Yıl 2022. 2023’e beş var. CHP’den seçilmiş Bolu Belediye Başkanı Tanju Özcan bir polisin HDP İstanbul Eş Başkanı Encü’yü tokatlamasının ardından attığı tweet’te: “Adam az bile yapmış” diye yazıyor. Bir paylaşıma verdiği cevapta da “Tokadı yiyen o gavat HDP’li il başkanı…” diye hakaretten geri durmuyor.

Faşizan zihniyette devamlılık esastır

Devlette devamlılık esastır, diye sıkçana tekrarlanan bir söz vardır. Bence bu söz, kurumların ve stratejik hattın devamından çok devlete hakim olan egemen zihniyetin devamlılığı anlamına gelir. Ulus- devlet inşasına girişildiği İttihat Terakki döneminden bu yana Türk Devleti’nin taşıyıcı sütunu, kibarca “milliyetçilik” denen, eşyayı adıyla çağırmayı göz alırsak “etnik temelli faşizan ideoloji” olarak adlandırmamız gereken zihniyettir. Bu sütunun sallandığı, çatlama emareleri gösterdiği her durumda  devlet refleksi devreye girmiş, sütunu dik tutmak için insan haklarına aykırı da olsa, hukuk dışı da olsa, kana, ölüme, yıkıma da mâl olsa, her çareye başvurulmuştur.

Zaman zaman iç ve dış etkenlerin zorlamasıyla geri çekilmek zorunda kalan bu hat, gücünü bir yandan devletin şiddet tekelinden öte yandan kitleleri etkileme kabiliyetinden alır. Halkı etkilemenin, devletin ve iktidarın yanında tutmanın en kolay yolu düşman ve korku yaratmaktır.

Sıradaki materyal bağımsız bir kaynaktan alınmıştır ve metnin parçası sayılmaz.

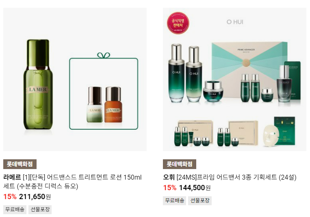
Task: Click the red 공식직영 판매처 badge
Action: tap(178, 23)
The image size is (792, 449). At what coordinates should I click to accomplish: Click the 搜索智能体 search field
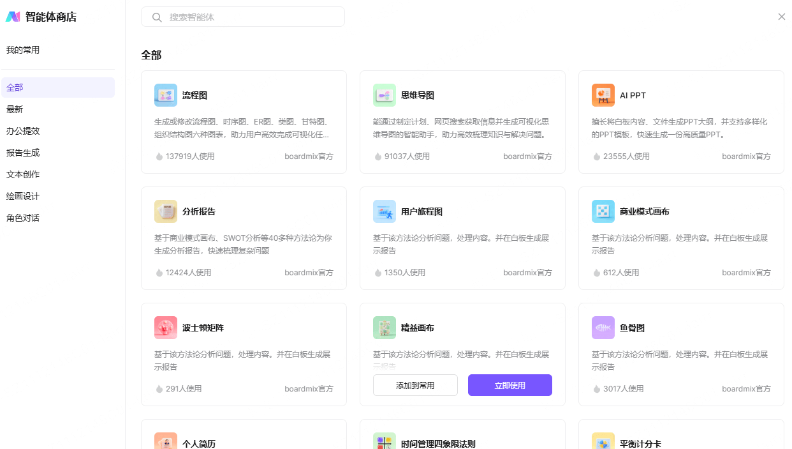point(249,17)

Osmanlı İmparatorluğu’ndan Cumhuriyet’in kuruluşuna giden süreçte, çok dinli, çok etnikli, çok milletli bir imparatorluktan Müslüman Türk kimliğine dayalı homojen bir ulus-devlet yaratılmaya çalışılırken egemen Türk unsurunun zihniyet haritasına toprak kaybı, bölünme ve ayrılıkçılık fobisi (Sevr sendromu) kazınmıştır. Müslüman Türk olmayana ve biat etmeyene karşı kuşku hatta zaman zaman düşmanlık bu psikolojiye dayanır. Cumhuriyet’ten bu yana, gelmiş geçmiş bütün iktidarların kendi beka’ları için körükledikleri bu kuşku güvenlikçi siyasetlerin temelinde yatar ve kitlelerin bilinçlerine kazınmıştır. Kuşkunun başlıca nesnesi ise Kürtlerdir.

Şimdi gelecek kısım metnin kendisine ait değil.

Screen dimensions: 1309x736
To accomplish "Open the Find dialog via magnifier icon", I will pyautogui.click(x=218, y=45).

İşte bu zihniyet yüzündendir ki, dün anlı şanlı bir yazar Ahmet Türk’e atılan yumruğu “adaletin tokmağı” olarak görür; bugün bir belediye başkanı Encü’yü tokatlayan polisin “az bile yaptığını” söyler. Aslında Türk sorunu olan Kürt sorununun bütün çabalara, çözüm süreçlerine, barış arayışlarına rağmen çözülememiş olması, hatta son zamanlarda daha da çetrefilli bir hâle gelmesi bu kurucu zihniyetin/ideolojinin” sürüp gitmesinin sonucudur.

Encü’ye tokat atan polis memuru (O Encü ki, Türk Hava Kuvvetleri’nin bombaladığı Roboski’de ailesinden 27 kişiyi kaybetmişti), hem günümüzde iktidarın alabildiğine körüklediği o zihniyetin pençesindedir hem de zihniyetin taşıyıcısı devlete dayanmaktadır.

Gelelim 6’lı Masa’ya…

Yumruk, tokat derken 6’lı Masa’ya nasıl mı geldim? Fıkradaki gibi, “Hiç aklımdan çıkmıyor ki!”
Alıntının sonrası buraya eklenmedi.